Collected data
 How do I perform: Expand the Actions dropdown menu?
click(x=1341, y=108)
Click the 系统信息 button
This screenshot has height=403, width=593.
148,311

Try it – Word for word, restate all of the data shown above.

Worked solution –
 How do I perform: Expand the Actions dropdown menu?
click(x=1341, y=108)
Click the 系统信息 button
This screenshot has height=403, width=593.
148,311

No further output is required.